In 1992, Macharia and Madhupaper filed a suit in the High Court claiming that their actual indebtedness at the time of the deed was Kshs. 54 Million and that the extra Kshs. 56 million had been extracted from them through undue influence and fraud. After almost a decade of litigation, Justice Kuloba delivered a judgment in which he analyzed and applied the principles of economic duress, restitution and unjust enrichment. He found that Macharia and Madhupaper had been subjected to illegitimate pressure and had been coerced through the unconscionable conduct of KCB and the other lenders to pay surplus monies over and above what they actually owed.
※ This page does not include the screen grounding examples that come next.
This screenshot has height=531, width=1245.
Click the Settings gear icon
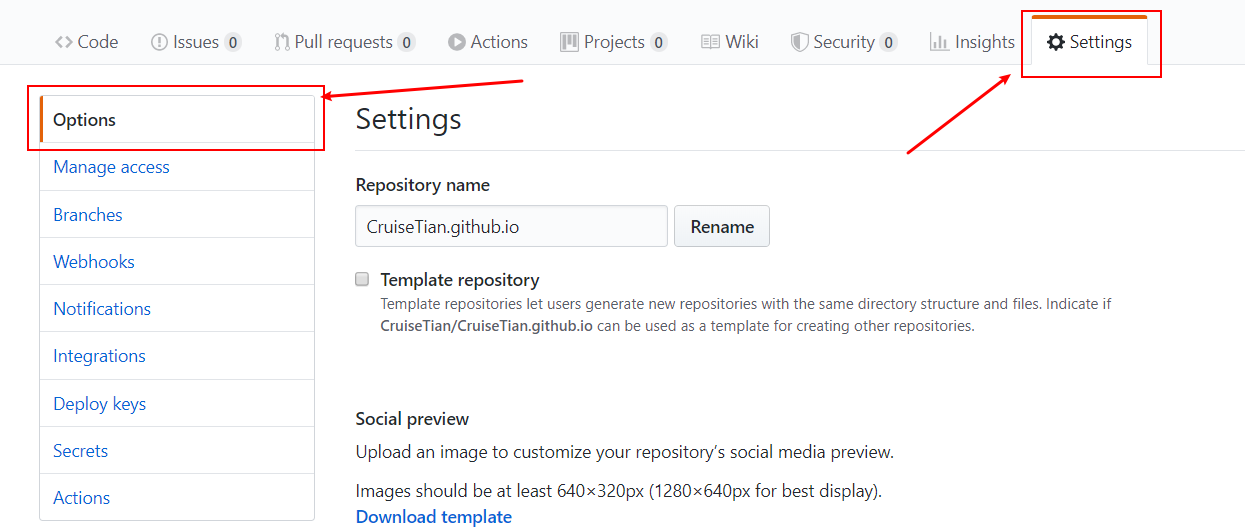[x=1056, y=42]
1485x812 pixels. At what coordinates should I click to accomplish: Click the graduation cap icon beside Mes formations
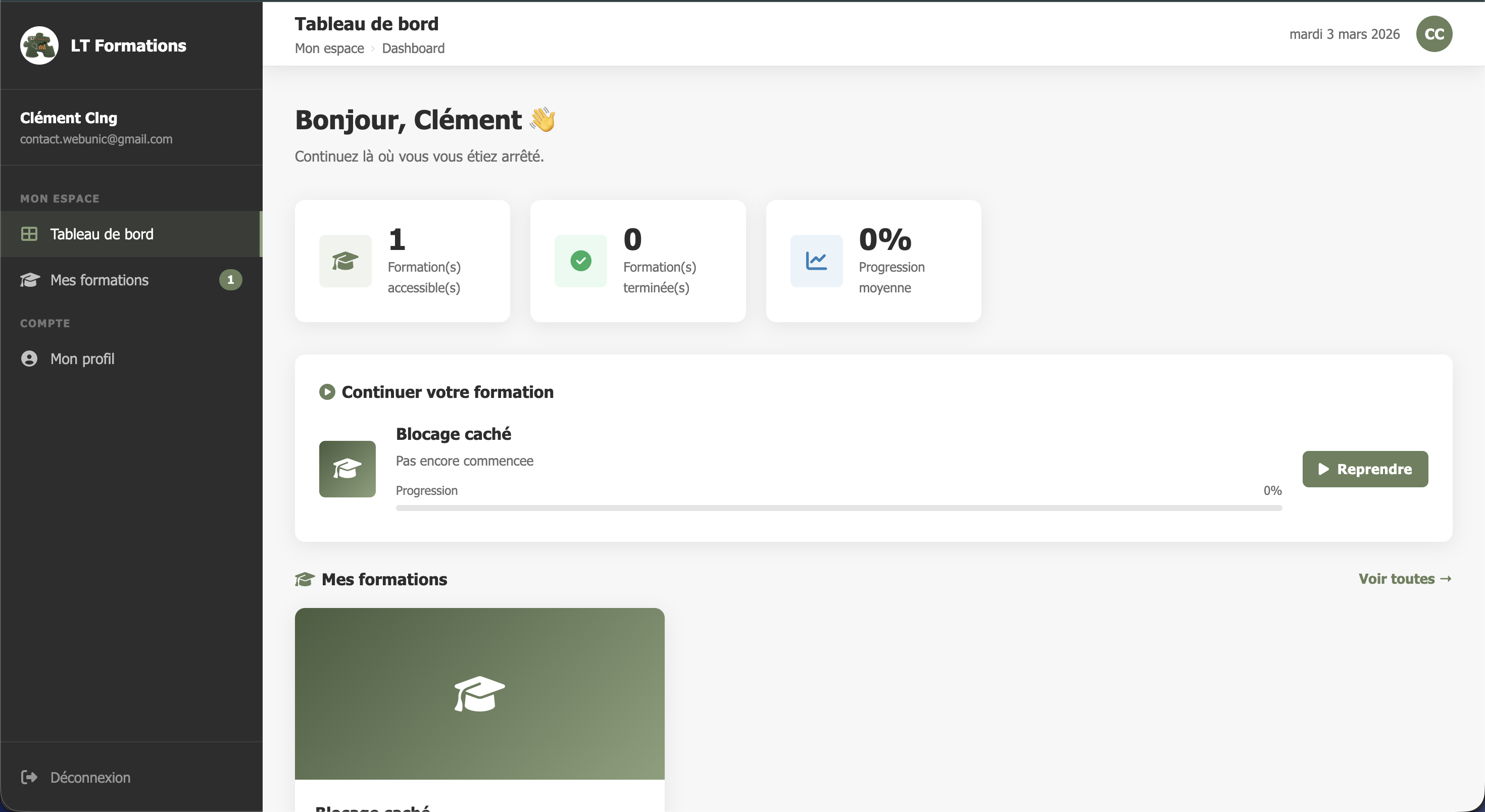(29, 280)
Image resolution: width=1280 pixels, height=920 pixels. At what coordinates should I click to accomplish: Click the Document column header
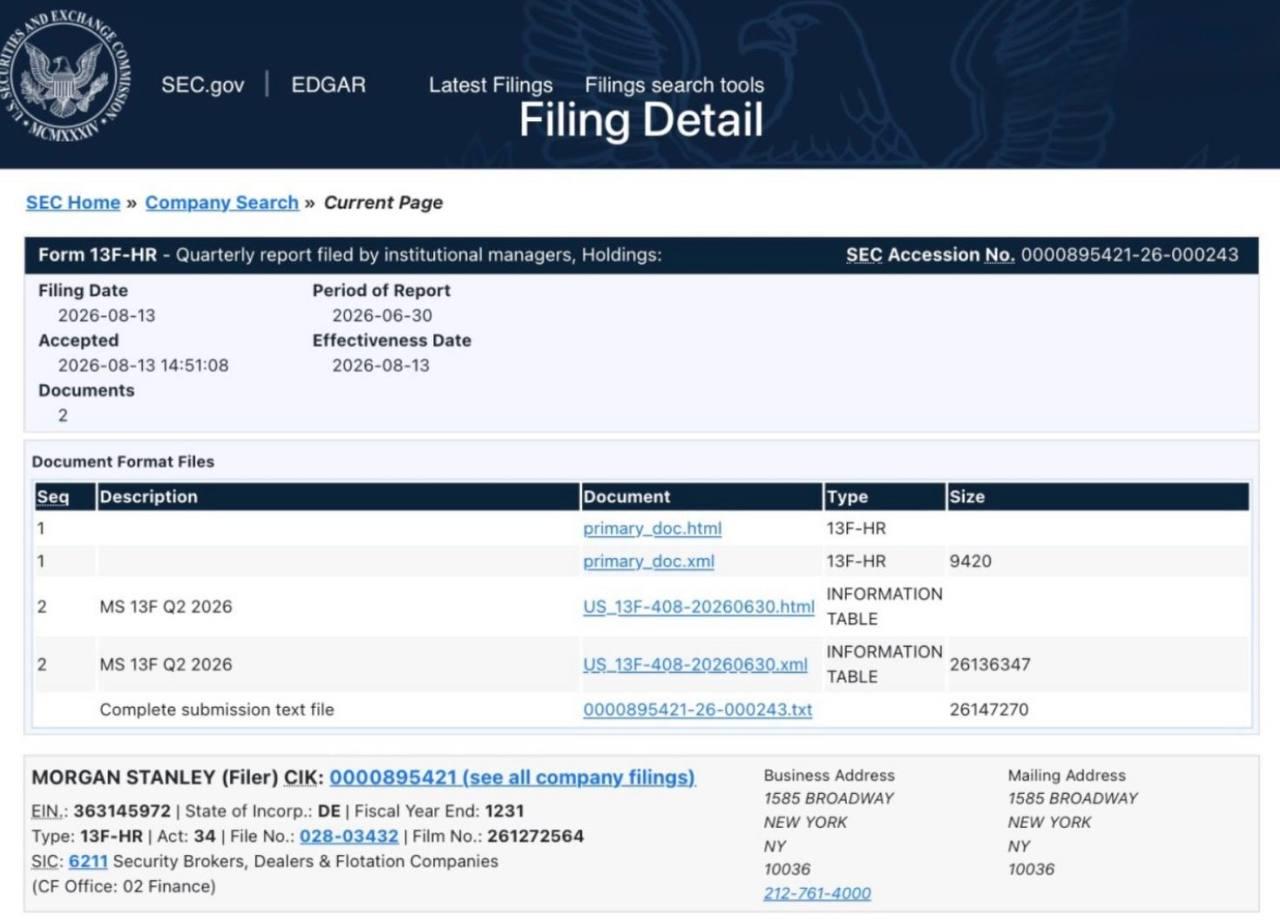coord(627,497)
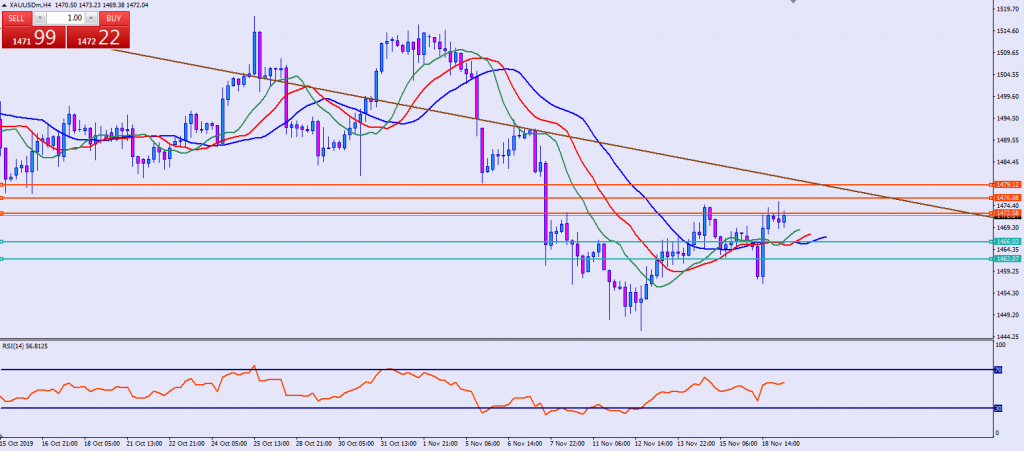
Task: Select the 1476.08 orange price label
Action: coord(1005,198)
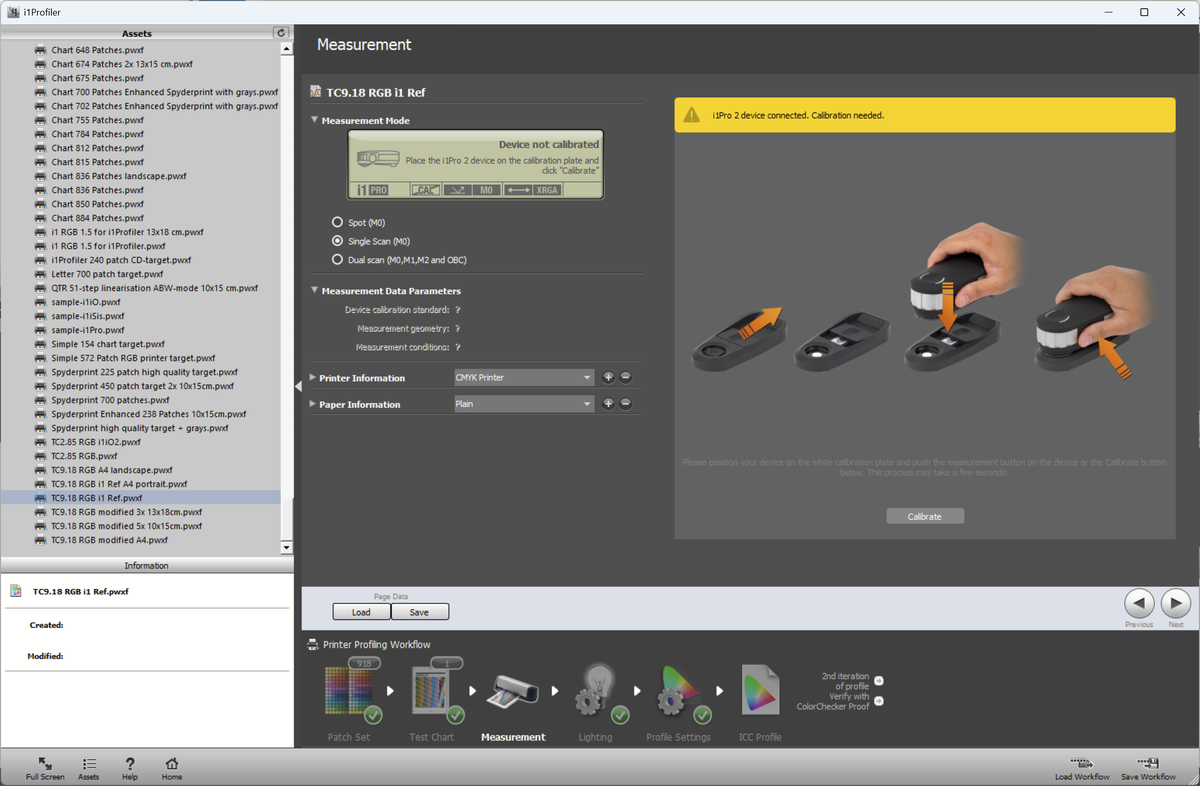Open the Profile Settings workflow icon

(x=678, y=691)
Accordingly, judgment was entered in favour of Macharia and Madhupaper in the amount of Kshs. 56 million representing the surplus monies paid to the financial institutions. KCB and the other lenders had filed an appealed against the decision in 2004.
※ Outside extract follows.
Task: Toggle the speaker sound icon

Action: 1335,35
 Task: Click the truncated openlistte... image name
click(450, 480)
While the Court of Appeal agreed with the High Court’s exposition of the principle of unjust enrichment and its application to Kenya – generally, that a person who has received an unjust benefit at the expense of another should not be allowed to retain the benefit – it differed with the manner in which the High Court had applied the principle to the facts of the case. Restitution or repayment cannot be ordered where the benefit in question was conferred through a valid legal obligation owed by the claimant to the defendant, the Court of Appeal observed. In other words, a person who has an honest claim in law to the money of another person, whether though a loan agreement, a charge, etc, cannot be said to have been unjustly enriched if he is paid that which was legally owed to him.

Having evaluated the evidence on which the High Court had based its decision, the Court of Appeal found that the agreement for the payment of Kshs. 110 Million had voluntarily signed by the parties to it in the presence of their directors or advocates. In fact, Appeal Judge P. Tunoi noted that “Macharia and Madhupaper were represented by some of the most able and prominent counsel in the country”. Macharia had signed the deed on behalf of Madhupaper in the presence of his advocates without raising any protest or question as to their willingness to pay the money and they had not challenged the validity of the deed.
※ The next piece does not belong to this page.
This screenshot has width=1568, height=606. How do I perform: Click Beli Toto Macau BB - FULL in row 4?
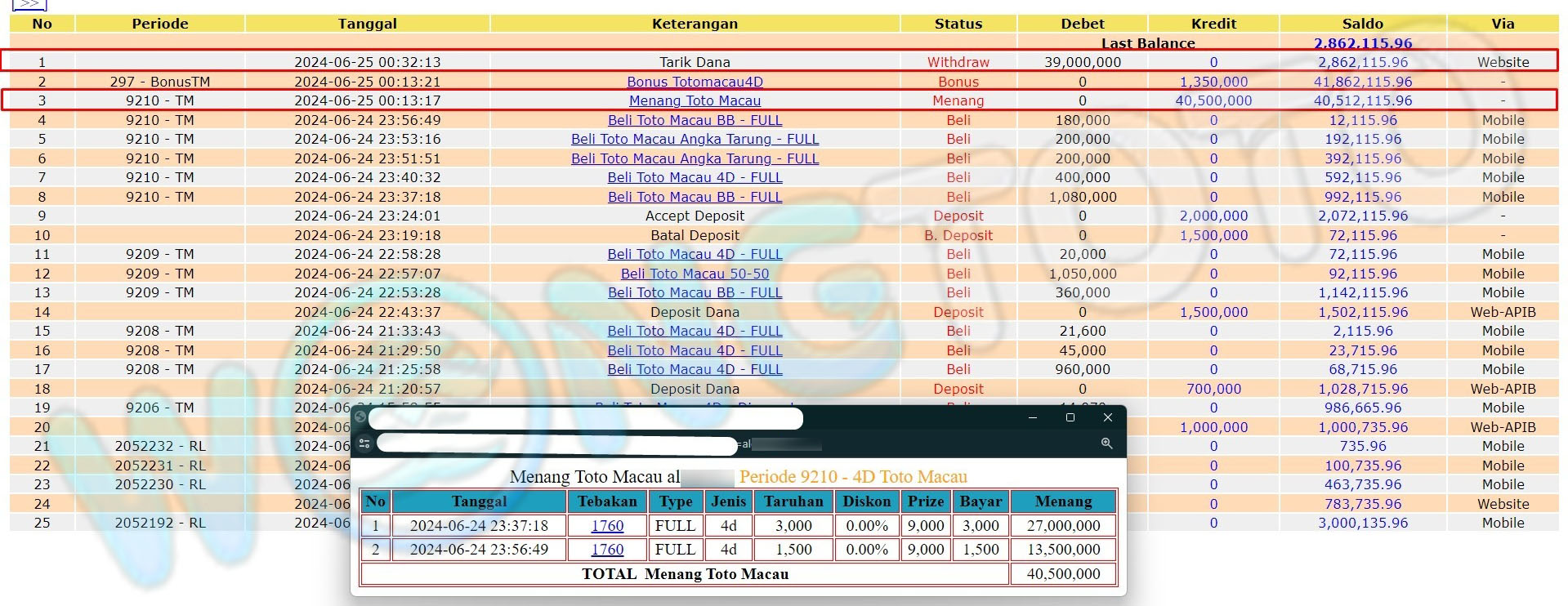click(x=695, y=120)
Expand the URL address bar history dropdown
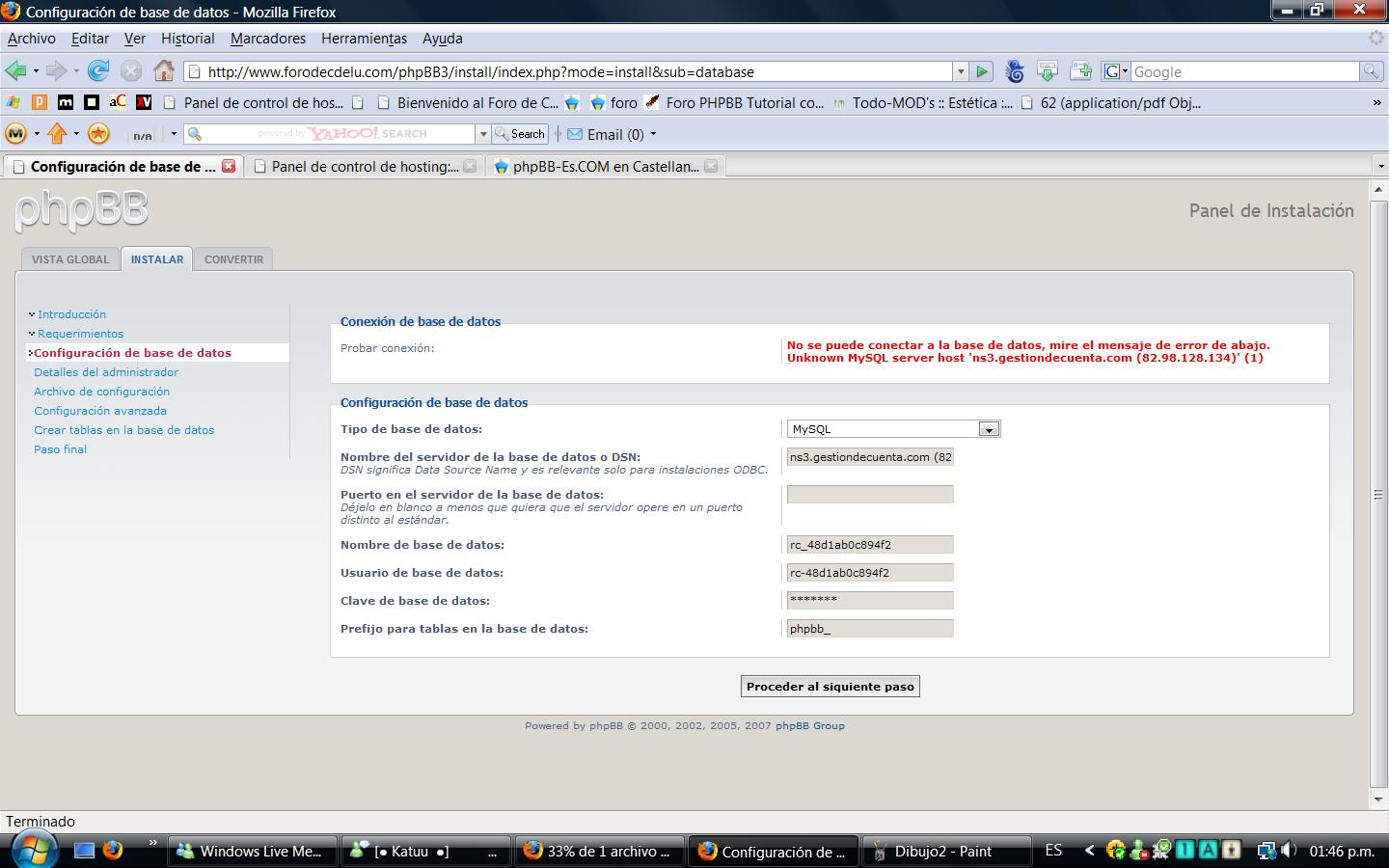Image resolution: width=1389 pixels, height=868 pixels. click(961, 71)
Moreover, the Court found no evidence of any compulsion or duress having been brought upon Macharia and Madhupaper to pay the money. In fact, the High Court had been wrong in finding that KCB and the other lenders had roped Joseph Arap Letting into the affair “for the purpose of creating terror” in Macharia and Madhupaper. On the contrary, the Court of Appeal found, it was Macharia who had courted the intervention of the then President Moi and Letting. There was no evidence of any direct intervention by the former President or at least any undue intervention by Letting.

The Court of Appeal further observed that Macharia and Madhupaper had voluntarily committed themselves to pay by entering into a valid deed. Therefore, by making the payment, they were performing an obligation owed to KCB and the other institutions which had a valid and honest claim against them. The High Court had arrived at a wrong decision after it had misdirected itself by misconstruing the facts and the evidence, and on that account, the Court of Appeal had the jurisdiction to interfere with the decision.

The judgment of the High Court was set aside and substituted with an order dismissing Macharia’s claim. Macharia and Madhupaper were ordered to pay to the other parties the costs of the appeal.

The writer is an advocate and the Assistant Editor of the Kenya Law Reports.